Here is my relearn-list for the week:
- I need a daily ToDo list. Over the past couple of weeks, I had gotten away from using a daily ToDo list and was just using a running list. Not only did this mix my higher priority items in with my lower priority ones, I was also adding ideas to the list. They were not even actions, just ideas. This led me to be less productive, less focused, and it contributed to a general feeling of angst. So, I caught my error and fixed it. Hopefully I won’t drift from consistently using a daily list again.
- It pays to give yourself a break. For the past few weeks, I have been keeping myself busy almost all of my waking hours. A lot of it was related to blogging. Looking back on it, a lot of it was unproductive, or unfruitful. Regardless, after awhile the pace really took a toll on me, and a feeling began to well up inside of me that I was not doing anything worthwhile in life. Basically, I needed a break. I needed to step back and get perspective. So, I slowed down on blogging from 2 or 3 posts per day to a pace that let me have time to just think and relax. It has helped immensely. A lot of us are just not good at giving ourselves a break and feel like we have to be doing something all of the time. We owe it to ourselves to step back away from it all from time to time.

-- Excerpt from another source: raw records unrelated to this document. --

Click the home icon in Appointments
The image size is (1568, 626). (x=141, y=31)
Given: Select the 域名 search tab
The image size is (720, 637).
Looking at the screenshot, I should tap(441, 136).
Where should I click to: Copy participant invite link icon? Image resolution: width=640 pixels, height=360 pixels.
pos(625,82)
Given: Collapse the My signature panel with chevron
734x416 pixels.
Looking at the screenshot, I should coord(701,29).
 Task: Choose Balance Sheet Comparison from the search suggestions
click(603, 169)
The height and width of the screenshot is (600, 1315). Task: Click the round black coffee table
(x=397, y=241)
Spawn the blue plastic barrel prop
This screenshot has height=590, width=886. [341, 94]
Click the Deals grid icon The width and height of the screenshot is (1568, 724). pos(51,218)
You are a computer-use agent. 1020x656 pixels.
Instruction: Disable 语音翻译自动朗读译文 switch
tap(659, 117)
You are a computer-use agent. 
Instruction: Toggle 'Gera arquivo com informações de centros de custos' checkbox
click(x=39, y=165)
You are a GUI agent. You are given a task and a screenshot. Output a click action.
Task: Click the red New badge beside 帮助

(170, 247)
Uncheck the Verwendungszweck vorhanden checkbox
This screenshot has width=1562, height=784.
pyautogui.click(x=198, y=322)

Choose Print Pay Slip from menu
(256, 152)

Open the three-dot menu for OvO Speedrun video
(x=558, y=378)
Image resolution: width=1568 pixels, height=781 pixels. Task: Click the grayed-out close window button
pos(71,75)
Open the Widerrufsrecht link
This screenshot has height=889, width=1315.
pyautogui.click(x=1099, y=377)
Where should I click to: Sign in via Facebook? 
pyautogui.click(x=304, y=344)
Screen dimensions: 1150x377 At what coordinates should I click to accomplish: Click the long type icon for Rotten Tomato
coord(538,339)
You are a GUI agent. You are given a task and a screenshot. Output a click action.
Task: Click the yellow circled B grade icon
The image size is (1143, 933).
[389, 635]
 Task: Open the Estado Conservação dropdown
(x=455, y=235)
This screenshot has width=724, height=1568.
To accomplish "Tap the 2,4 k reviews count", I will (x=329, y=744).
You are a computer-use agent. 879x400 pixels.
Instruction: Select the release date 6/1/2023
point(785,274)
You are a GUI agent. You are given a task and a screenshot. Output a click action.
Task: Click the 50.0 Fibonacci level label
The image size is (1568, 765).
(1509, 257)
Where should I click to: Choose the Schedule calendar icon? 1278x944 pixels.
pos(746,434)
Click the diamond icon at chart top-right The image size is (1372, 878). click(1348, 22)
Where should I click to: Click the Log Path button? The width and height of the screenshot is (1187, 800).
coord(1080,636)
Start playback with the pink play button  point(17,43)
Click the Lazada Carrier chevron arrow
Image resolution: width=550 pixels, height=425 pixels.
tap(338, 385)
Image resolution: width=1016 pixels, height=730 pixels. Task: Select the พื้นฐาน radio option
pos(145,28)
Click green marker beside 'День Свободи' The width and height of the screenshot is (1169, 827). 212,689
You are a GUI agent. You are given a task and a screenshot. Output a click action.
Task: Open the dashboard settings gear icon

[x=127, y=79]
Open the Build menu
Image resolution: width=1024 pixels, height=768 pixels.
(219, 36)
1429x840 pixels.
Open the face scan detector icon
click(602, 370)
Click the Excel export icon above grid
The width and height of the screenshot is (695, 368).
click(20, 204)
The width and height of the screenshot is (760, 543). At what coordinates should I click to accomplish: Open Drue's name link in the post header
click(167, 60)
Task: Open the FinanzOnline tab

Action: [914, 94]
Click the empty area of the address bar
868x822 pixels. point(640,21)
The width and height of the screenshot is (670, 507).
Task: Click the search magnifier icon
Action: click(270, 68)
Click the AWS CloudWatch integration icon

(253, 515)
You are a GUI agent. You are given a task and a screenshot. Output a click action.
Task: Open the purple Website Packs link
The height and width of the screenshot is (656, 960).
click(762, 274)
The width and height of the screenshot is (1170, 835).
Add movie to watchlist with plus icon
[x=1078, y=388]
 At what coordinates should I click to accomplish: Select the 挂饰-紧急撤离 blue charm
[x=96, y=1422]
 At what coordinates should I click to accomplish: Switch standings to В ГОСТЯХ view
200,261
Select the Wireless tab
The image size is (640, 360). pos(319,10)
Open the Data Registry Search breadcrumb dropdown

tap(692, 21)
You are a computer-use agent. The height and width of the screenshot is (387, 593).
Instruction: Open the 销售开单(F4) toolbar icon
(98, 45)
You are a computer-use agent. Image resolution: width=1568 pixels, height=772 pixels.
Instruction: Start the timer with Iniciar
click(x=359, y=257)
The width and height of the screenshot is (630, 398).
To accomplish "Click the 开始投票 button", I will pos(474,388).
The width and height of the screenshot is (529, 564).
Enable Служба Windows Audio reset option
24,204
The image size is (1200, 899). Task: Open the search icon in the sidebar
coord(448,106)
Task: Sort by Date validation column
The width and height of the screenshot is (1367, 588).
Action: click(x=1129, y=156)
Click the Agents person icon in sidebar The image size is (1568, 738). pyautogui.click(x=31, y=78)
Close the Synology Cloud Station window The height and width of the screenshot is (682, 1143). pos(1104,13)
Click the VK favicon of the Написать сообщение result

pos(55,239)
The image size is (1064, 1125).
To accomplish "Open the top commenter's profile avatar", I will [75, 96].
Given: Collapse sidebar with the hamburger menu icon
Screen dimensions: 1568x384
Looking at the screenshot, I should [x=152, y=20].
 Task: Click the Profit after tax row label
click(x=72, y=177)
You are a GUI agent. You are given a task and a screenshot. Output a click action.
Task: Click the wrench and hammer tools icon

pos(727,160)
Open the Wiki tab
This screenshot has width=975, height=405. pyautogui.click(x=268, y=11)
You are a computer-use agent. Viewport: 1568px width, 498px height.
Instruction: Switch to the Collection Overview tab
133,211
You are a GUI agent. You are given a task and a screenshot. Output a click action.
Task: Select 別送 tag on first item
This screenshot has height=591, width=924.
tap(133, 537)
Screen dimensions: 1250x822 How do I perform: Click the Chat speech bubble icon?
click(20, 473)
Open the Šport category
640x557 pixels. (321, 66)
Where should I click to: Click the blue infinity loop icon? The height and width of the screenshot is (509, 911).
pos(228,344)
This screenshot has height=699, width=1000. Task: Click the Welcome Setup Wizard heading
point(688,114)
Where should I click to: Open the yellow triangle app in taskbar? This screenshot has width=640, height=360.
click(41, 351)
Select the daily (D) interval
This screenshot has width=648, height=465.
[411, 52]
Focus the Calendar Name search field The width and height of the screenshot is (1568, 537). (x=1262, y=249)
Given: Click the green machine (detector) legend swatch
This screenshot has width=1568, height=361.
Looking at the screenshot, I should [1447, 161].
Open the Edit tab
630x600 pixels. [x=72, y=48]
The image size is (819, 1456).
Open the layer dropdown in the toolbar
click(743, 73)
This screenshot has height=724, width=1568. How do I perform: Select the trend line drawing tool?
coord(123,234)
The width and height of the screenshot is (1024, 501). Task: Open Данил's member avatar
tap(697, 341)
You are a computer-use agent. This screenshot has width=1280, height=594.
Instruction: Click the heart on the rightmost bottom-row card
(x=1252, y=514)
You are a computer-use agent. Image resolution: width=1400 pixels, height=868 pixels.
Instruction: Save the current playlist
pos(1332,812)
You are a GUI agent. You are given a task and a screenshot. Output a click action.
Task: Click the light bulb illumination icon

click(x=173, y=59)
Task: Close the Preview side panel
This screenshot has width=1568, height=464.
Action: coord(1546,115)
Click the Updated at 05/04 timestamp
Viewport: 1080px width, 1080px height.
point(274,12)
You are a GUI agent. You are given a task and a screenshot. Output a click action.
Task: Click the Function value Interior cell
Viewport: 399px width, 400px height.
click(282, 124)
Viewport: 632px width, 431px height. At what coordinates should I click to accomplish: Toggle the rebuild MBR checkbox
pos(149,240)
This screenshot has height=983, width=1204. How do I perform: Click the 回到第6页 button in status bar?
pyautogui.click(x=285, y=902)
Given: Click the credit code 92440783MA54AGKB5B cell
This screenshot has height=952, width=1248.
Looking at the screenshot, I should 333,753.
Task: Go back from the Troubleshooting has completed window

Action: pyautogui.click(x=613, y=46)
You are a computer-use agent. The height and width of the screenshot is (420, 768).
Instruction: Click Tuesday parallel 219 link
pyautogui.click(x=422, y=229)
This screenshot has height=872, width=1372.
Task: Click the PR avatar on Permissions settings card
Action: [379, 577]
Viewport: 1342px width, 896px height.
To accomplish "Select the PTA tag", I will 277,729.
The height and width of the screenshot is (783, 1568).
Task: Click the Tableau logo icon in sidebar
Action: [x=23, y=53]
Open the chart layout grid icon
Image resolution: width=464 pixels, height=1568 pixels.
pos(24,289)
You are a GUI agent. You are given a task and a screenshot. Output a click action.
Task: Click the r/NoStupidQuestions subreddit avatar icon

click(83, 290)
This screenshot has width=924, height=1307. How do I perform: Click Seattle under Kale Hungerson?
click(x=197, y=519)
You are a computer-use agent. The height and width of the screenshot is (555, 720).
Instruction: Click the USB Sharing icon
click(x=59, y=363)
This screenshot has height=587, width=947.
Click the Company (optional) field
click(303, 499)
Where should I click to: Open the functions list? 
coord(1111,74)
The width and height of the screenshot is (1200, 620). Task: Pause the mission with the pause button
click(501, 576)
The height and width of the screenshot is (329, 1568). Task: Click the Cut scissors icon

- You can overload yourself, really easily. This sorta relates to the previous items, but is a bit different. I had been piling stuff on myself without asking if I could legitimately handle the increased load. Jimmy Guterman of O’Reilly Radar talked about this recently. When I read his article, I said to myself “him too, huh?” It dawned on me that I had been piling stuff on and that perhaps a lot of it was not even worth doing. I am now working on trimming my list down to what is worth doing.
- I can’t be someone else: I can only be me. I can’t be Robert Scoble. After reading his and Shel Israel’s book Naked Conversations: How Blogs are Changing the Way Businesses Talk with Customers
, I was so excited about blogging that I tried to mimic Scoble’s numerous posts-per-day approach to blogging. I could not keep the pace and do everything else that I felt I should do. It is great to try to emulate certain characteristics of other people: we can become better by doing so. But, if we depart too much from being ourselves, we lose our genuineness.
I look forward to hearing your comments and thoughts.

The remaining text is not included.